(WHAT IS EXPECTED):
Set out exactly every line of the entries below, starting at the line that holds "Uncheck 撿取道具技能 option" and stopping after the line that holds "Given: Open the netdev Trigger dropdown".

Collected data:

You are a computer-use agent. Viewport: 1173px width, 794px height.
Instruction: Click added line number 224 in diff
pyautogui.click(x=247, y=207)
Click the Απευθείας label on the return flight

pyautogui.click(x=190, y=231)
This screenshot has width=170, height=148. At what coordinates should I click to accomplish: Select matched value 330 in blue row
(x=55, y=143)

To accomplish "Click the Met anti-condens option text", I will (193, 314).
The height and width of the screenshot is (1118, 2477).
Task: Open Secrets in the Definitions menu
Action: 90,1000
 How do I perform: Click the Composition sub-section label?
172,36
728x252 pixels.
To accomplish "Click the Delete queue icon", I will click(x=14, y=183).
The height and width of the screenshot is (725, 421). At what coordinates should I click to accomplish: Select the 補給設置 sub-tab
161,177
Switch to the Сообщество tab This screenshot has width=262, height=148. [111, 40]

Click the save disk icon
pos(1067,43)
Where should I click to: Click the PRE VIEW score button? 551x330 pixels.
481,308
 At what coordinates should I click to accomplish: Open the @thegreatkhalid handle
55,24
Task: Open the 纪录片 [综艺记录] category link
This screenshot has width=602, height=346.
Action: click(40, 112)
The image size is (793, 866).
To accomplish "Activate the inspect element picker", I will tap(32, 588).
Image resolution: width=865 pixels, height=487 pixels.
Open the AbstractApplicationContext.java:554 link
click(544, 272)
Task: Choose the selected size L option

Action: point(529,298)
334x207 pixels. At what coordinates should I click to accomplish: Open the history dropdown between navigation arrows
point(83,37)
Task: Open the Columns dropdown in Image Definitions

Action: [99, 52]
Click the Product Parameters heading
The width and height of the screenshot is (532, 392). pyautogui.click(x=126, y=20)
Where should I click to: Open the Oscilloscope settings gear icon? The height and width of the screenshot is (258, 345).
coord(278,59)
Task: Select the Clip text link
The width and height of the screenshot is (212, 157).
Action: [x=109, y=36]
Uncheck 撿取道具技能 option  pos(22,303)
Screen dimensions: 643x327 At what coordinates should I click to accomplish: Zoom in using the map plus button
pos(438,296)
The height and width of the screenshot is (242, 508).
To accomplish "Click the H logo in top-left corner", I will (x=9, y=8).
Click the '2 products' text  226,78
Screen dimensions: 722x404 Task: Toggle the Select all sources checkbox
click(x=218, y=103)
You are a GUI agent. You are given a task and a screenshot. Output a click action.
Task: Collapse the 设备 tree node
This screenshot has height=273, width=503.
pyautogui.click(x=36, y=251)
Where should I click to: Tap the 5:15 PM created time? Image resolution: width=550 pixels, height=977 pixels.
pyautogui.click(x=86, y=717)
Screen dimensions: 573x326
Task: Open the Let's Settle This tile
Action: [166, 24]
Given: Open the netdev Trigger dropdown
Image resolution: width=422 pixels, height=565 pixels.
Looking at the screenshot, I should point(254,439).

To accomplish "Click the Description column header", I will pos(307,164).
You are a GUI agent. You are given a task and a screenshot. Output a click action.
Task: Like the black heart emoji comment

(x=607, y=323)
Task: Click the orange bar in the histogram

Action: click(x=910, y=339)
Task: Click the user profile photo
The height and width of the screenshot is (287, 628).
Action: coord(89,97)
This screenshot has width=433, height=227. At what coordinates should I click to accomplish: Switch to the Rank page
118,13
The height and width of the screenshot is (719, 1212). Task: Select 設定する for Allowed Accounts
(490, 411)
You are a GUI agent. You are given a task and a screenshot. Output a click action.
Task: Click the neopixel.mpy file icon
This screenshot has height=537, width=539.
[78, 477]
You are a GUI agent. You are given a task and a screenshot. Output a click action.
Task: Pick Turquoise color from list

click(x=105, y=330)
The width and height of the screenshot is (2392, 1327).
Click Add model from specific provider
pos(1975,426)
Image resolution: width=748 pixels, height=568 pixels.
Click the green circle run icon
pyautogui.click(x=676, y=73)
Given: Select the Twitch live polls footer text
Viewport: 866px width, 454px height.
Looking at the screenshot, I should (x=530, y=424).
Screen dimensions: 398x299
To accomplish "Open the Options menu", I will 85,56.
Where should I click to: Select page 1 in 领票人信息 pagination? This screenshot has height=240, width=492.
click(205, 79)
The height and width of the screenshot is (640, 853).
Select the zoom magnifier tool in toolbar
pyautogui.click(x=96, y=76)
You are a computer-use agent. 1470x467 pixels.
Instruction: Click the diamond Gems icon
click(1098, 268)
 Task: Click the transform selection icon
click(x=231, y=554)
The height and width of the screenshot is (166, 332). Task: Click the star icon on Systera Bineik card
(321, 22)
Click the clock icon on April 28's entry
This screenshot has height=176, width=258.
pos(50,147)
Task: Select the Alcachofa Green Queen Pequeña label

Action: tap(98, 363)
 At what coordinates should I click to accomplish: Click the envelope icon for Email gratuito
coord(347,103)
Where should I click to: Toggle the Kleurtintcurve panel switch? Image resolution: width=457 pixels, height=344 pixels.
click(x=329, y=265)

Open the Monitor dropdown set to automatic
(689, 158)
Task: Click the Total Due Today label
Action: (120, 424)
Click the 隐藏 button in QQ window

(EXERCISE RESULT):
Uncheck 撿取道具技能 option  pos(22,303)
Screen dimensions: 643x327 At what coordinates should I click to accomplish: Zoom in using the map plus button
pos(438,296)
The height and width of the screenshot is (242, 508).
To accomplish "Click the H logo in top-left corner", I will (x=9, y=8).
Click the '2 products' text  226,78
Screen dimensions: 722x404 Task: Toggle the Select all sources checkbox
click(x=218, y=103)
You are a GUI agent. You are given a task and a screenshot. Output a click action.
Task: Collapse the 设备 tree node
This screenshot has height=273, width=503.
pyautogui.click(x=36, y=251)
Where should I click to: Tap the 5:15 PM created time? Image resolution: width=550 pixels, height=977 pixels.
pyautogui.click(x=86, y=717)
Screen dimensions: 573x326
Task: Open the Let's Settle This tile
Action: [166, 24]
Given: Open the netdev Trigger dropdown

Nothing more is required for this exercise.